Another benefit is for me. Now that Bill is gone quite a bit, and since being oft alone isn’t very easy for me, Nathanael and Emily have given me a bit of purpose in my weeks. I have the opportunity to be with them in their home every Wednesday – Thursday; a sleepover, the kids call it! I have loved being a part of their family IN THEIR HOME – seeing how they do life together! Officially, I have a “job.” Mostly, I’m just Nonnie with a schedule! But this has been a blessing to me, and is slowly building back some of the confidence I’ve lost as a natural result of the “empty nest.”
There is also a hidden benefit in being away from the one I love most on this earth, in that I am forced to turn to the One who loves me most through time and eternity. The Lord God never leaves me nor forsakes me. He is ever there to hear my prayers, encourage me through His Word, and provide for my every need while my Lovey is away. I also believe He is doing the same for my Lovey! These sacrifices of joy we are giving now are becoming joy overflowing!

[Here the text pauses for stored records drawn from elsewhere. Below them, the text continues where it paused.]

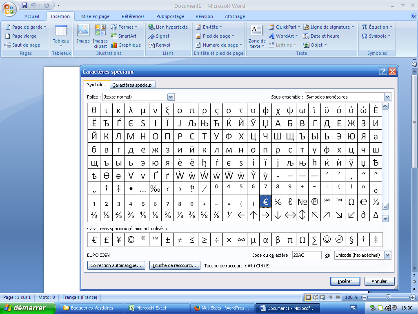This screenshot has height=314, width=418.
Task: Click the zoom slider in status bar
Action: tap(388, 297)
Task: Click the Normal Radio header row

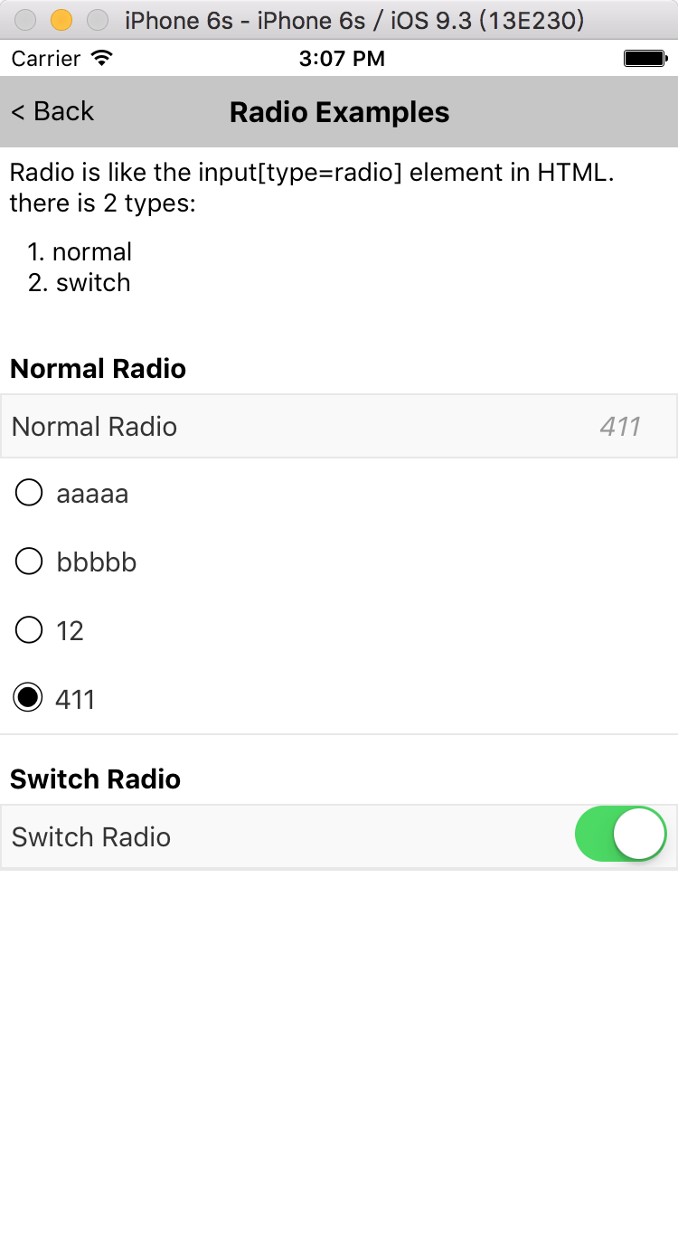Action: tap(339, 426)
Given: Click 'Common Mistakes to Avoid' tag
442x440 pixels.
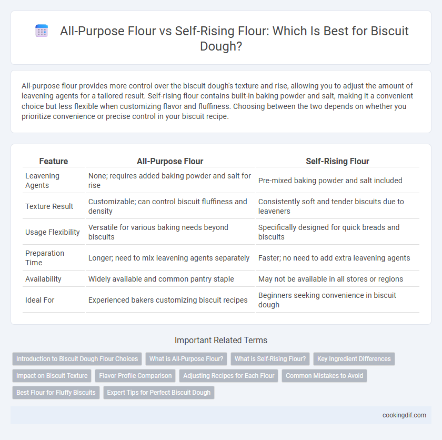Looking at the screenshot, I should (324, 376).
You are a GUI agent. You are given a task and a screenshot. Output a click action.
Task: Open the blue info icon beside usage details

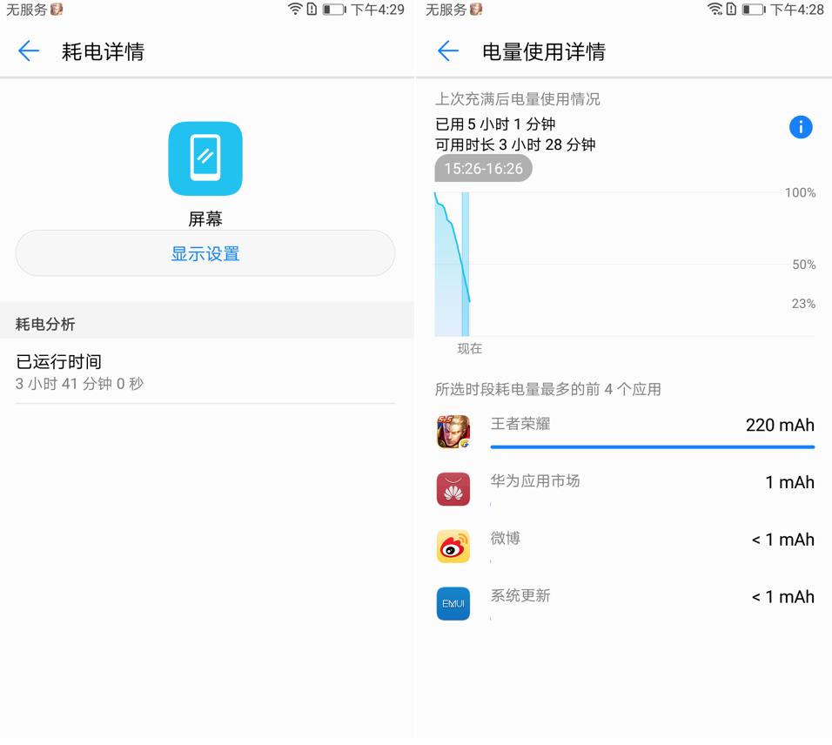(800, 127)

I have asked the Lord to grow me spiritually this year – that I won’t be stagnant, but will actually be able to SEE the work being done by my Heavenly Father. He is answering that prayer, and giving me eyes to see. The burning of the dross is painful – sometimes the pain is a 2, and sometimes it’s a full 10! I pray I will not allow circumstances and feelings to blind me to God’s work in me and in my family. Thank you, Lord, for continuing to complete the work you began in me almost 50 years ago!
God bless your day!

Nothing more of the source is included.